## Text to read
──────

Thanks Chas., that's interesting! Here's my summary of what I've learnt
from this:

1. The regex

$foo =~ "\Asome string\Z"

is equivalent to

$bar = "\Asome string\Z"; # ends up as 'Asome stringB' with a warning
$foo =~ /$bar/;

i.e evaluate the string first and then stick it into the regex delimiters.

2. I'd never seen m?? before so if anyone else wants a good description and
context for usage see

http://perldoc.perl.org/perlop.html#Regexp-Quote-Like-Operators   (search
for ?PATTERN?)

──────

## Recorded information
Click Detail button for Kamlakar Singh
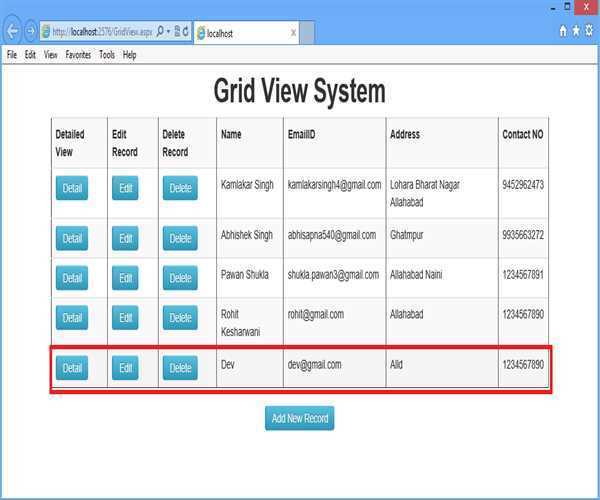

──────

## Work to complete
(A) From the message about Perl regular expressions, copy the passage from "is equivalent to" to "the regex delimiters.".
(B) List each Perl statement that is set apart from the prose in the message about Perl regular expressions. Leave out any trailing comment.

## The solutions
(A)
is equivalent to

$bar = "\Asome string\Z"; # ends up as 'Asome stringB' with a warning
$foo =~ /$bar/;

i.e evaluate the string first and then stick it into the regex delimiters.

(B)
- $foo =~ "\Asome string\Z"
- $bar = "\Asome string\Z";
- $foo =~ /$bar/;